- [About this exercise]: In the entries below, which lines run from the one containing "Given: Open the Tokio Hotel profile picture" to the one containing "Click the white"? Copy exactly those lines, ends included, and no others.

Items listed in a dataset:
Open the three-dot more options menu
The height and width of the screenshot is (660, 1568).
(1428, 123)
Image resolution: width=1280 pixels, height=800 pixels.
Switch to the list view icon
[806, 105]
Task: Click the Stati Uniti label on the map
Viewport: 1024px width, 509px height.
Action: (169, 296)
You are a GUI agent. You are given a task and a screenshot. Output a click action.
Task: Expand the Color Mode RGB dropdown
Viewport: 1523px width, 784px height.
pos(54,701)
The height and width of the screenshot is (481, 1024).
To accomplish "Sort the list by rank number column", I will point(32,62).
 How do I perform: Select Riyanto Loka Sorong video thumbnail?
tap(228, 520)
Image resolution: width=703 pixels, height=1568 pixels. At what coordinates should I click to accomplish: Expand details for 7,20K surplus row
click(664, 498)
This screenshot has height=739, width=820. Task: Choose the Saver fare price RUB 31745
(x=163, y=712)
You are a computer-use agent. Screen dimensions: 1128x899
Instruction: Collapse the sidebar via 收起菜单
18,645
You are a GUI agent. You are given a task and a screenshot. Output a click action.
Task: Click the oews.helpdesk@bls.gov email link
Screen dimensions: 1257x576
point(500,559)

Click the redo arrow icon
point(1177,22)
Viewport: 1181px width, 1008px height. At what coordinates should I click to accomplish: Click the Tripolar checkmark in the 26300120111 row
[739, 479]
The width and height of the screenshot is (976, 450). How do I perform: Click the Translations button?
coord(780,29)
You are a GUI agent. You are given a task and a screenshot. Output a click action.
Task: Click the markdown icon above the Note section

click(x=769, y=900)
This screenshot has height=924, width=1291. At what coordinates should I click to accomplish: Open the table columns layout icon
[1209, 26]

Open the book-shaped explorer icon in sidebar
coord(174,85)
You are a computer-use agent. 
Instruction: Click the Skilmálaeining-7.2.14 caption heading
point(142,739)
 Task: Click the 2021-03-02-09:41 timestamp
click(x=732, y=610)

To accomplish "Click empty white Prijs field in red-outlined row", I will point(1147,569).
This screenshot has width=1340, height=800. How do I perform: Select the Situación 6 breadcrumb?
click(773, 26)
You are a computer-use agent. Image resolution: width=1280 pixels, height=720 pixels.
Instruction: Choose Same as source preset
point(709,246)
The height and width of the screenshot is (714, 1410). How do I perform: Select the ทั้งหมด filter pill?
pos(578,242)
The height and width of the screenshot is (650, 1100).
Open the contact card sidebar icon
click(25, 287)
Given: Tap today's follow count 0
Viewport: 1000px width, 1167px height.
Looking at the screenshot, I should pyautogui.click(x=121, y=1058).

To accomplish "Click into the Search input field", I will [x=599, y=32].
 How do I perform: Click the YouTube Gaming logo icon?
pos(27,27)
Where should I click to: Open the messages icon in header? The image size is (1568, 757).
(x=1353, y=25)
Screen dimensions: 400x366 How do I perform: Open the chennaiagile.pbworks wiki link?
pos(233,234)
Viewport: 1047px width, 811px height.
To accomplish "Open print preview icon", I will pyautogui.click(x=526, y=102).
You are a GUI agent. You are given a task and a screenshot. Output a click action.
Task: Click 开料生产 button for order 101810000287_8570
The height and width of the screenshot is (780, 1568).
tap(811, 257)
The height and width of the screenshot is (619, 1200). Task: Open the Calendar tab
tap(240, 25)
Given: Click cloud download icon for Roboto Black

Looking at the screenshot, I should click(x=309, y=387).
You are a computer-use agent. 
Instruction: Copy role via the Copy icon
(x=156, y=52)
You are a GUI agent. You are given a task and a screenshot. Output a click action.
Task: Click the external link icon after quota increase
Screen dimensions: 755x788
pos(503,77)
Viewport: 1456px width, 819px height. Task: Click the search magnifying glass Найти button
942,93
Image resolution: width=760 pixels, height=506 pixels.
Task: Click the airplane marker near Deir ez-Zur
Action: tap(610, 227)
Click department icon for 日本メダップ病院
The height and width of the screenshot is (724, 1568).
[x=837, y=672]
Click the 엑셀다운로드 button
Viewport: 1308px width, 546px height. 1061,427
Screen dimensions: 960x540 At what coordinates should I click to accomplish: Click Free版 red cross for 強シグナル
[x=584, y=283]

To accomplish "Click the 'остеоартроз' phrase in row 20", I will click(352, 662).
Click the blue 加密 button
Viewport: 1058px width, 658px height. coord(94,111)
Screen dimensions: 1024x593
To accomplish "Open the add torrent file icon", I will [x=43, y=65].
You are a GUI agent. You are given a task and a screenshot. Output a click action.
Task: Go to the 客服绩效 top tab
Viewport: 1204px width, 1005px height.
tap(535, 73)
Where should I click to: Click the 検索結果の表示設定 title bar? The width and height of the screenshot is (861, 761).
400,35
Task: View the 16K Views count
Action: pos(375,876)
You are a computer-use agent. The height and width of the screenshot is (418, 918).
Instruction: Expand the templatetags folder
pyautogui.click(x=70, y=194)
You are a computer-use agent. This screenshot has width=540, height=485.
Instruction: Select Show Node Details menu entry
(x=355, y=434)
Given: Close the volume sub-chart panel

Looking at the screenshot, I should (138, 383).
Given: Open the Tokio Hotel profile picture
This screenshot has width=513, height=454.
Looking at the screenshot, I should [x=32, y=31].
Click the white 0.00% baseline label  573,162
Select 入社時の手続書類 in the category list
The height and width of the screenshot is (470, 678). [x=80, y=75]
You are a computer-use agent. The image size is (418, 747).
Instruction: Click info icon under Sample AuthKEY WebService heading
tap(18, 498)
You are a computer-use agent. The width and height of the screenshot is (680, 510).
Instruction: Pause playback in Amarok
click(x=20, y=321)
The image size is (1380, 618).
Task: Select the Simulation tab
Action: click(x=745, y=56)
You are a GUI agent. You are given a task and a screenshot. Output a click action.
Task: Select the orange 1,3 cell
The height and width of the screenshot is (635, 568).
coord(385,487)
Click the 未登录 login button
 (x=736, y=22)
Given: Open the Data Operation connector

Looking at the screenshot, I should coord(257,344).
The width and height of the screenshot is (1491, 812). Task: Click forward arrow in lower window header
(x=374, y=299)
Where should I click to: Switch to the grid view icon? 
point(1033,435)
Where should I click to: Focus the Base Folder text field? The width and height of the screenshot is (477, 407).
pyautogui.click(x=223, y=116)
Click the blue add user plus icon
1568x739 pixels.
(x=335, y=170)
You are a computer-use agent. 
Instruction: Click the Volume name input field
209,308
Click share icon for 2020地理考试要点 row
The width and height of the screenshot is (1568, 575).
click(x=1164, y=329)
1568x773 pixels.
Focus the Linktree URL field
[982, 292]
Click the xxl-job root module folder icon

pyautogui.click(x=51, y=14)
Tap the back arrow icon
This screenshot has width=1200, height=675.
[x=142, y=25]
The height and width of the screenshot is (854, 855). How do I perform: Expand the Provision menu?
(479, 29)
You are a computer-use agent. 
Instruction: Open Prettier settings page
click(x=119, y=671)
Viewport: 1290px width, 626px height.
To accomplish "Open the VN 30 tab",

- [Exercise answer]:
Given: Open the Tokio Hotel profile picture
This screenshot has width=513, height=454.
Looking at the screenshot, I should [x=32, y=31].
Click the white 0.00% baseline label  573,162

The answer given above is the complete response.